• _Assignment_: In the listing below, print exactly the lines between the line holding "Instruction: Open the 动作 actions dropdown" and the line holding "Collapse the saving", inclusive, and no more.

---

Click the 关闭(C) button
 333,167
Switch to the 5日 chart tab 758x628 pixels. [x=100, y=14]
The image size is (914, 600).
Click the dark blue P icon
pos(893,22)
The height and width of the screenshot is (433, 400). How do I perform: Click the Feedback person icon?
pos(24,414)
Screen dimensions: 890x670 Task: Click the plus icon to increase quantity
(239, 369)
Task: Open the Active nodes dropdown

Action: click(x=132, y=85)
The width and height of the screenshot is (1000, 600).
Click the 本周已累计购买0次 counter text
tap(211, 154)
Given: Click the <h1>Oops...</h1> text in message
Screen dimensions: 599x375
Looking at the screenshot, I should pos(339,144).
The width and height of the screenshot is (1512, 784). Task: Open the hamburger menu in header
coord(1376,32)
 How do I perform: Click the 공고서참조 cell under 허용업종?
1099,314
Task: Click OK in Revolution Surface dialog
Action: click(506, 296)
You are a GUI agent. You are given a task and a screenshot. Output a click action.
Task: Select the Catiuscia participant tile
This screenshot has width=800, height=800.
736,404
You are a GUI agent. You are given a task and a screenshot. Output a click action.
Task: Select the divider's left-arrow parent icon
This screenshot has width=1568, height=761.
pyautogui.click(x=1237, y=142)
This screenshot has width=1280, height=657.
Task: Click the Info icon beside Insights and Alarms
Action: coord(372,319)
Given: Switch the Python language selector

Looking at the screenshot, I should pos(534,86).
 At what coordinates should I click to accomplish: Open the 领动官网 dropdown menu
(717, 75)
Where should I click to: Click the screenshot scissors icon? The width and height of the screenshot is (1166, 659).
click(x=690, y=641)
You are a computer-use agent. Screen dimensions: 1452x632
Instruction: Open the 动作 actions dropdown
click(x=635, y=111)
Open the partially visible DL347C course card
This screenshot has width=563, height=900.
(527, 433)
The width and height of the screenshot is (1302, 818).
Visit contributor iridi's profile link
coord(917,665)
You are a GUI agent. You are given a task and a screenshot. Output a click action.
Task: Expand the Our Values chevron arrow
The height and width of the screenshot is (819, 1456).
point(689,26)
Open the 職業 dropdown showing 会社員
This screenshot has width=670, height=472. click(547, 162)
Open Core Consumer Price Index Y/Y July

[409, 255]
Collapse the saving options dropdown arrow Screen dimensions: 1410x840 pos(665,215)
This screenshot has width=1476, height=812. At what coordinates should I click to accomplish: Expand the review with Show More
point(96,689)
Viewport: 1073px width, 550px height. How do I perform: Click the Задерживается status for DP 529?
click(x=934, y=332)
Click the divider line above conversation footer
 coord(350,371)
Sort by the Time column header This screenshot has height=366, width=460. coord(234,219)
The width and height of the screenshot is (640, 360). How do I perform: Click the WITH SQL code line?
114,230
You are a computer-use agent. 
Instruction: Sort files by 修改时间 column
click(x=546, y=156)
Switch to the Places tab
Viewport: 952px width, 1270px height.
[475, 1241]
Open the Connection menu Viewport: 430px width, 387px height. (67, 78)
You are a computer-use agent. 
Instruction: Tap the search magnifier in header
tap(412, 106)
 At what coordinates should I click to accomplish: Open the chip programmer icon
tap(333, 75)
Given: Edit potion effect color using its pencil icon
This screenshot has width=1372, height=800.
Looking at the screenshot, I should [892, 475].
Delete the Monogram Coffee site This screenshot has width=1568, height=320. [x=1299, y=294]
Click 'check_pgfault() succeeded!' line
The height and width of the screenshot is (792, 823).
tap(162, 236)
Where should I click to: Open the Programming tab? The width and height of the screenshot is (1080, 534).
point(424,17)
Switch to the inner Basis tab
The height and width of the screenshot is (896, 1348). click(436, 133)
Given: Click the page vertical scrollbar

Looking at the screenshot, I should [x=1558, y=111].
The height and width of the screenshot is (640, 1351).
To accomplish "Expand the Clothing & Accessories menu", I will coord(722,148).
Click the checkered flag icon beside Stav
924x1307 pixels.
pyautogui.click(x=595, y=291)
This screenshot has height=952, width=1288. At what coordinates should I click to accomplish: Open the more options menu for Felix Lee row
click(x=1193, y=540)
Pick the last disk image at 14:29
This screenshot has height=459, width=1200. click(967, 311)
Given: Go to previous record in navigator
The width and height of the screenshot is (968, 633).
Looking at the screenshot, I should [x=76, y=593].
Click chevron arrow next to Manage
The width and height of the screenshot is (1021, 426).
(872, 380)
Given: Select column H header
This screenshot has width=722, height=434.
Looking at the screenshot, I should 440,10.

---

• _Reply_:
Instruction: Open the 动作 actions dropdown
click(x=635, y=111)
Open the partially visible DL347C course card
This screenshot has width=563, height=900.
(527, 433)
The width and height of the screenshot is (1302, 818).
Visit contributor iridi's profile link
coord(917,665)
You are a GUI agent. You are given a task and a screenshot. Output a click action.
Task: Expand the Our Values chevron arrow
The height and width of the screenshot is (819, 1456).
point(689,26)
Open the 職業 dropdown showing 会社員
This screenshot has width=670, height=472. click(547, 162)
Open Core Consumer Price Index Y/Y July

[409, 255]
Collapse the saving options dropdown arrow Screen dimensions: 1410x840 pos(665,215)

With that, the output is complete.